Je mets toutefois les termes de droite et gauche entre des guillemets parce que ces catégories ne sont pas toujours opératoires. Les sondages montrent en effet qu’une part importante des électeurs ne se reconnaissent pas dans ce clivage. Ils ont en revanche besoin d’exprimer leur mécontentement vis-à-vis des sortants qui se sont montrés incapables de défendre les progrès des années 2000 en matière de lutte contre la pauvreté et les inégalités.

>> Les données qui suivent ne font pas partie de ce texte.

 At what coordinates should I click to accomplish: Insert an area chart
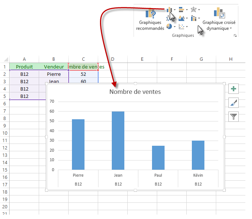(x=182, y=18)
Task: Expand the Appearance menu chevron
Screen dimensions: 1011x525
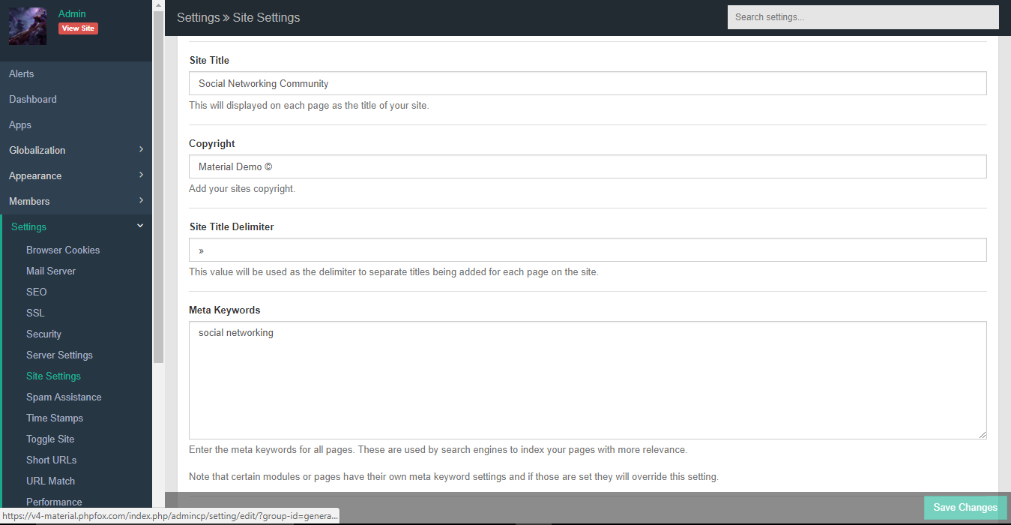Action: [x=141, y=176]
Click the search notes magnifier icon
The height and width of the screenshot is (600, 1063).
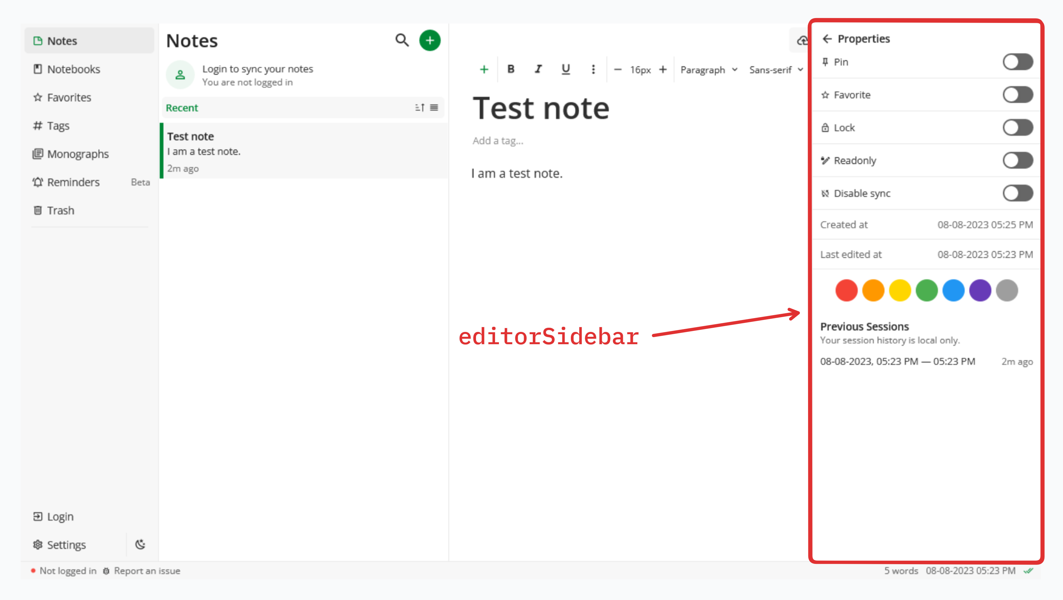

Quinze des dix-huit dernières élections ont donné lieu à des alternances. Des alternances systématiques, couplées à une forte polarisation de nature plus émotionnelle que programmatique, voilà ce qui caractérise le panorama électoral 2022.
Au Brésil, Lula l’a emporté d’une courte tête sur Bolsonaro et la droite est majoritaire au Congrès, le « bolsonarisme » semble avoir investi la société brésilienne. Comment voyez-vous l’avenir de ce phénomène ?

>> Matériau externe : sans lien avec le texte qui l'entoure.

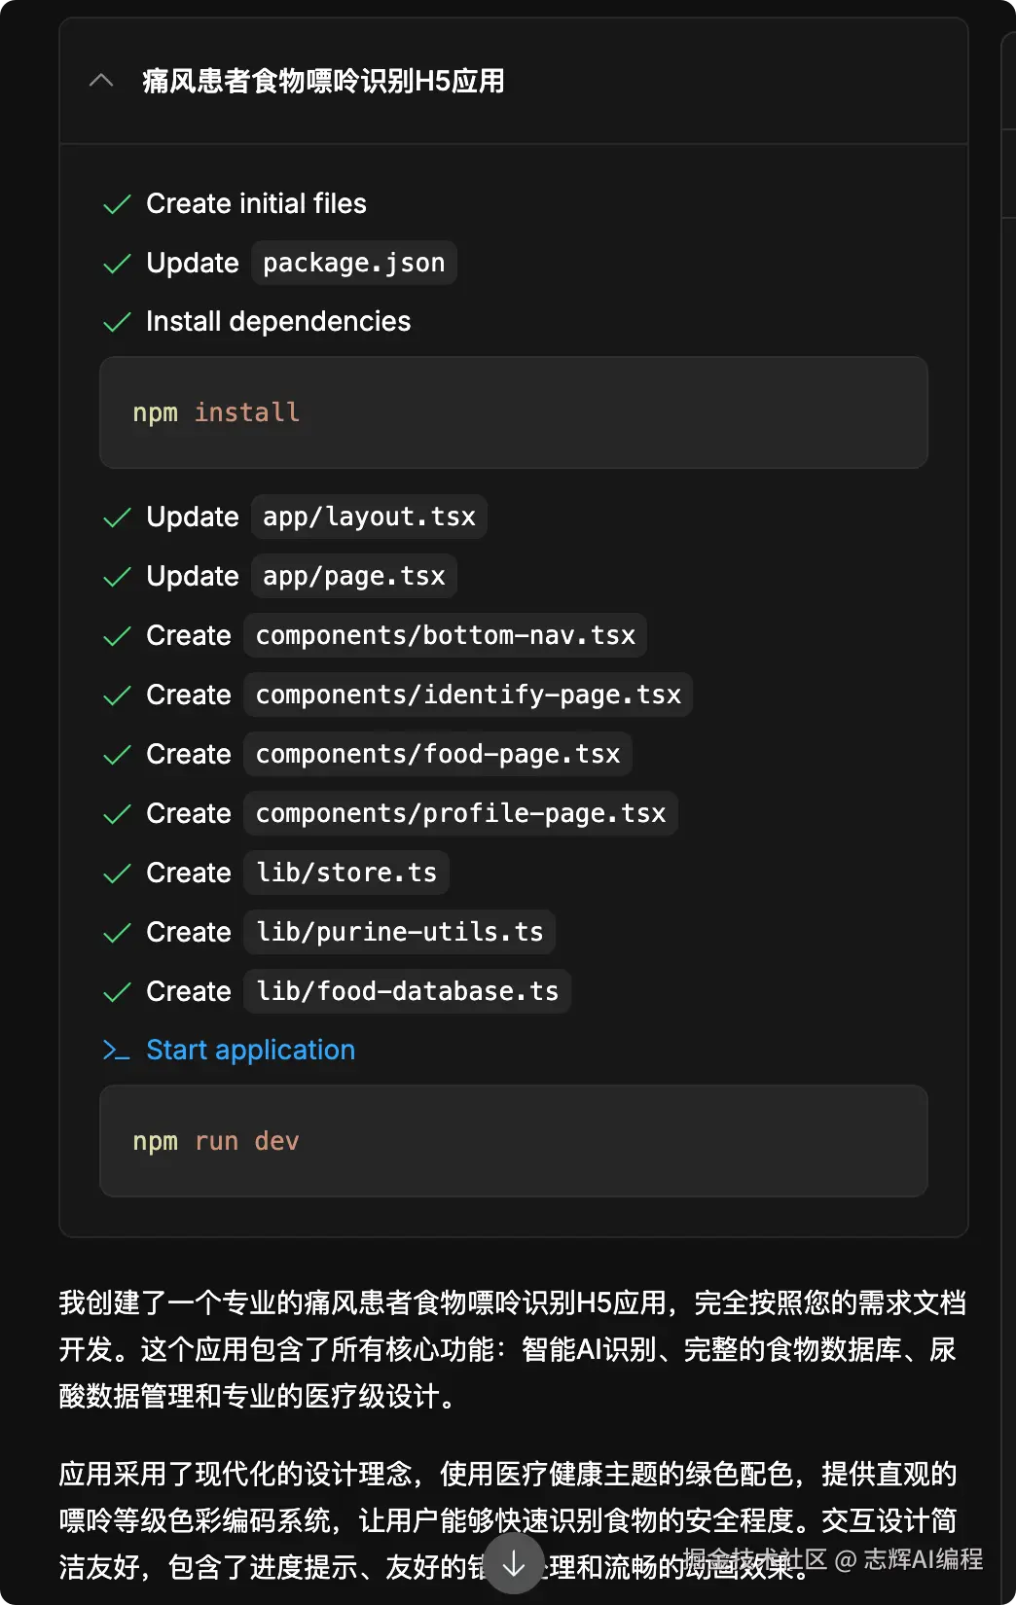Click the panel title 痛风患者食物嘌呤识别H5应用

Olivier Dabène : Indiscutablement, Bolsonaro a contribué à consolider un pôle conservateur autour de lui. Et la droite dure liée aux églises évangéliques a gagné la bataille des idées au Brésil. Au point que Lula a dû faire campagne avec ses anciens adversaires : son colistier, Geraldo Alckmin, est un ancien gouverneur de droite. Toutefois, comme l’analyse Frédéric Louault dans cette Etude Amérique latine. L’année politique 2022, le Brésil a connu l’année passée une élection « de maintien ». Bolsonaro n’est pas parvenu à susciter un réalignement. La géographie électorale est remarquablement stable depuis les victoires de Lula en 2002 et 2006.

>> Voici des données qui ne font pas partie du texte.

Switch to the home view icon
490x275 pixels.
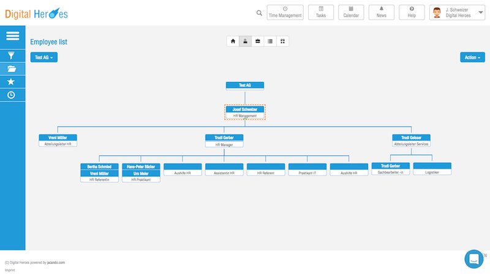[x=233, y=42]
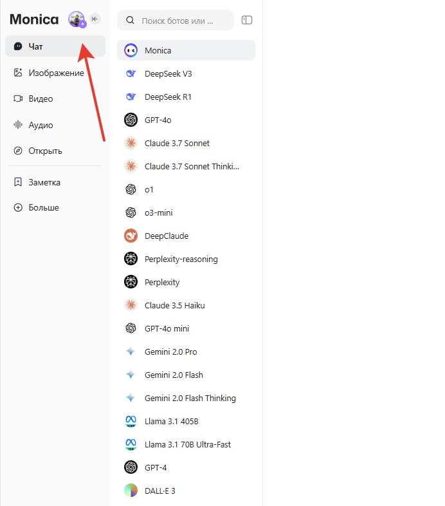
Task: Click the user profile avatar
Action: click(x=77, y=19)
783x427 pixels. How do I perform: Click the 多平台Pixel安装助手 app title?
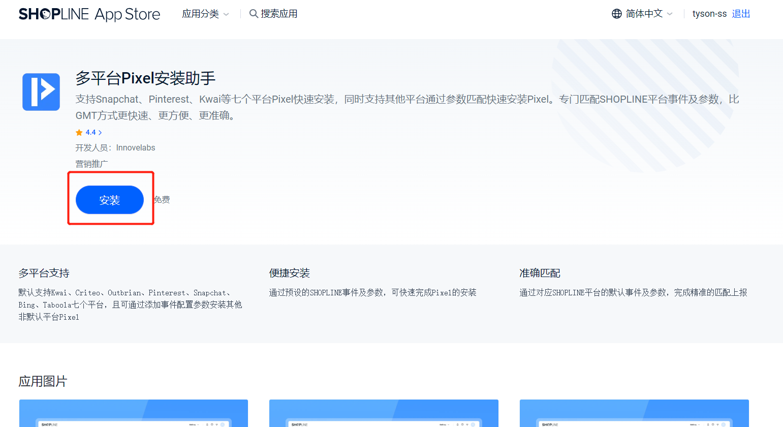(x=145, y=78)
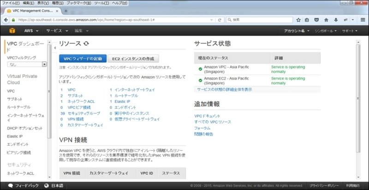Collapse the left navigation sidebar
This screenshot has width=369, height=190.
tap(54, 47)
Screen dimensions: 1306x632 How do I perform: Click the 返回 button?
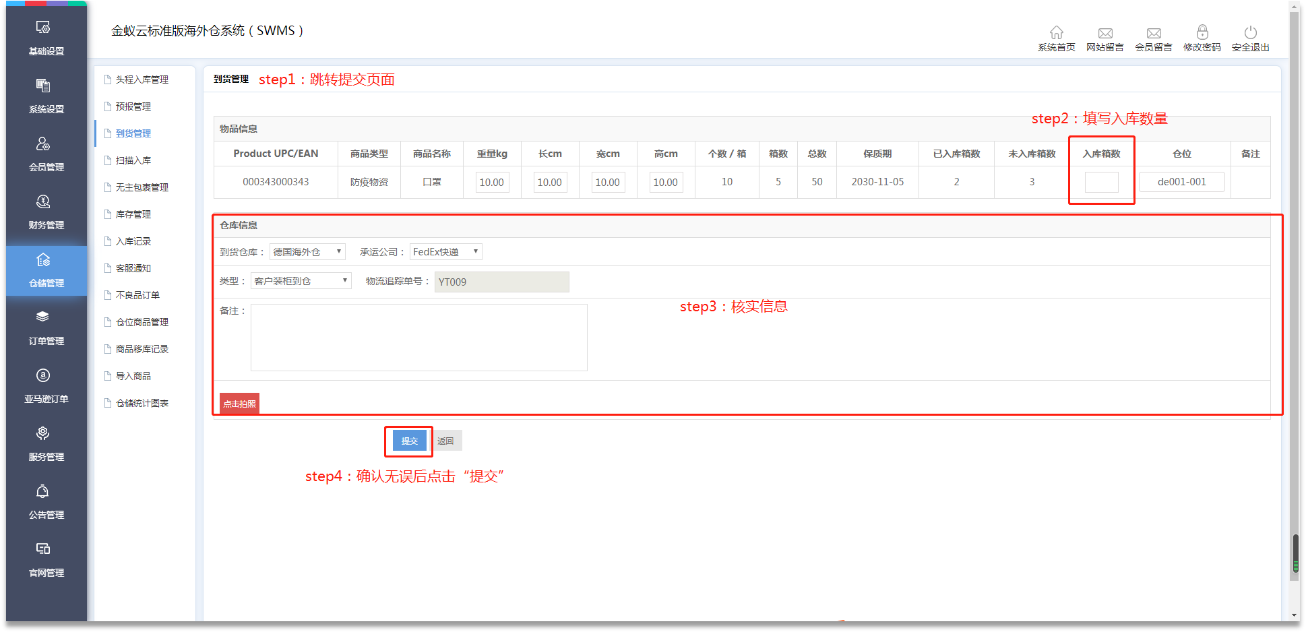(445, 441)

De plus, la volatilité du système des partis fait que la domination du Parti libéral de Bolsonaro pourrait être remise en cause. Lula excelle dans les négociations avec les parlementaires et il sait construire des majorités pour gouverner. Il vient déjà de le prouver avant même son entrée en fonction en faisant voter un amendement au budget de la nation qui lui permettra de tenir sa principale promesse de campagne : préserver les transferts sociaux.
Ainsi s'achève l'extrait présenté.